We picked up a couple of copies of the morning paper from the shop on the corner, and there it was, Aman’s story, on the front page. We could not have hoped for more.
“Well,” Grandpa said, “hopefully, hopefully, that should stir things up a little. There should be quite a few Ministers up in London choking on their cornflakes this morning over this!”
We both expected there to be dozens of people waiting outside the gates of Yarl’s Wood when we arrived. But there was no one there. I couldn’t understand it. Grandpa said it was early still, that I shouldn’t worry, that they’d be along soon enough. But I was on my mobile right away making sure Mum and Dad at least were on their way. They weren’t answering, and that made me even more anxious and depressed.
Feeling a bit ridiculous now, and sad, we stood there, the two of us and Dog outside the barbed wire fence at Yarl’s Wood, holding up our banners, waiting, and hoping someone would notice us, that we wouldn’t be alone like this for long. We were hopeful every time a car came up the road, but every one just drove past us, and in through the gates. We got a lot of strange looks.
The security people on the gates came to have a look at us through the wire, and afterwards we could see them on the phone back in their guardroom. At least they’d noticed us, I thought, that was something. But, an hour or so later, and a long hour it was too, still no one had come to join us. Grandpa, I could tell, was trying not to look too disappointed, but he was, and I was too.
“Not exactly a mass protest, is it?” I said.
“Give it time, Matt, give it time,” Grandpa told me.
I knew he was only trying to make the best of it, trying to make me feel better, and that really began to irritate me in the end. He said that it wasn’t even breakfast time for most people yet, that it would all turn out fine.
“No, it won’t,” I snapped. “Course it won’t, not if no one comes.” I went off to take Dog for a run, partly because I could see he was getting fed up standing there on the lead, but mostly because I was ashamed of myself for having snapped at Grandpa. I let Dog off the lead, and we ran off together down the wide grass verge.
I was back with Grandpa, still trying to find a way to say sorry, when, at long last, we saw a car coming slowly up the road. It stopped and parked up on the verge. Our first protester, I thought. But it was a police car. Two policemen got out, and came over to us, one of them talking on his radio as he came. I heard him saying something like: “Nothing to worry about. Just two of them and a dog.”
They came up and asked Grandpa what we were doing there. Grandpa gave it to them straight. I was amazed at him. I’d never seen him angry and defiant like this before.

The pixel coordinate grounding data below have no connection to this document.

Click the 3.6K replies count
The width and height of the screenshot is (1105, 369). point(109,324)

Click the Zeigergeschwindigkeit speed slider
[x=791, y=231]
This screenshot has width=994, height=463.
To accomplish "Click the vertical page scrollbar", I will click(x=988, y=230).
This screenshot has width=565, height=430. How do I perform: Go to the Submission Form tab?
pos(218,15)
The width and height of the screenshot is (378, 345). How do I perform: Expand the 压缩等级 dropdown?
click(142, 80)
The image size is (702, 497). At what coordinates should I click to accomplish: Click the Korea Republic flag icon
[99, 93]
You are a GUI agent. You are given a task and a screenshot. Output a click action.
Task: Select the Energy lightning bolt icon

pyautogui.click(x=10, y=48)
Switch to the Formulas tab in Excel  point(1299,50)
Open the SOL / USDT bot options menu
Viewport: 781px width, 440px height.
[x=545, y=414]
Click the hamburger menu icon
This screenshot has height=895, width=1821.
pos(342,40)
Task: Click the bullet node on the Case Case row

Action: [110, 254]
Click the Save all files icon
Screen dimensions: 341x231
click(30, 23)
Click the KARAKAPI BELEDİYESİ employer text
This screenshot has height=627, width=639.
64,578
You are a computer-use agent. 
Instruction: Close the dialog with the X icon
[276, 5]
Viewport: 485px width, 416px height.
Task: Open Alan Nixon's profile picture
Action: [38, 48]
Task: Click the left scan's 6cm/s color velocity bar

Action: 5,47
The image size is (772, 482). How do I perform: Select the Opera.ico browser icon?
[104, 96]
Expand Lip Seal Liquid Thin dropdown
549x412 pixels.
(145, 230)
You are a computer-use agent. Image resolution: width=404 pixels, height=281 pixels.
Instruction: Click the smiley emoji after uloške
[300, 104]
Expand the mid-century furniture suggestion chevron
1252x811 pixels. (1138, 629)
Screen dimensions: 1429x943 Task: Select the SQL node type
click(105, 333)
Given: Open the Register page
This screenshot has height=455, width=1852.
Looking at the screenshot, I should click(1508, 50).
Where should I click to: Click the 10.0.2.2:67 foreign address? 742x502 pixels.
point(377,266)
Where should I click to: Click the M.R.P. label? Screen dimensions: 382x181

He told them about Aman, about all the kids and families being kept locked up in there, and about how it was wrong and cruel. I just went on where he left off. I was really fired up.
“How would you like it,” I said, “if your kids were locked up like that when they’d done nothing wrong? My best friend’s in there, and any day now they’re going to send him back to Afghanistan. He’s been living here six years! That’s why we’re protesting about it.”
I think they were a bit taken aback. They took our names, and then said it was all right for us to stay, just so long we didn’t block the road, and didn’t cause a public nuisance – whatever that meant. They went away then, but only so far as their car, from where they sat and watched us. That made me feel all the more silly, because I knew they must be laughing at us.
We’d been there for over two hours. I still couldn’t get hold of Mum and Dad on the mobile. Their phones had to be switched off, or out of signal. It was nearly half past ten by now, plenty of time for other people to have got to Yarl’s Wood. I kept taking Dog for runs, to keep myself occupied, to stop myself from feeling too miserable. It didn’t work. I was ready to give up.
“It’s no use, Grandpa,” I said. “We’ve got to face it. No one’s read the story, and even if they have, they’re not coming. There’s no point in staying.”
That was when Grandpa sat down, patted the grass beside him for me to do the same, and then poured us out some tea from the thermos he’d brought along. We had some biscuits too, chocolate digestives, lots of them. I felt a little better already.
“You got that star with you, have you?” Grandpa asked me, after a while.
“Yes,” I said.
“Then give it an almighty squeeze, Matt, and just hope. That’s what Aman told me he did, when things were looking really bad for him. It worked for him.”
I did what he said, and gripped the star hard in my pocket, till my eyes watered.
That’s when we spotted the black people-carrier coming slowly up the hill towards us. We saw as it came closer that it was a taxi. It stopped right in front of us. On the side of the front door, it read, ‘MMM. Mir’s Motors Manchester’. Six of them got out, all Aman’s family – I knew all of them – and the last was Uncle Mir, helped out by Aunt Mina.
Uncle Mir was looking frail but determined, and was leaning heavily on a stick, as he walked towards me. He shook my hand, and Grandpa’s, and was full of tearful and effusive thanks for all we were doing. The whole family bustled round, helping him into a wheelchair and wrapping him in a blanket, Aunt Mina scolding him all the time for doing this against doctor’s orders.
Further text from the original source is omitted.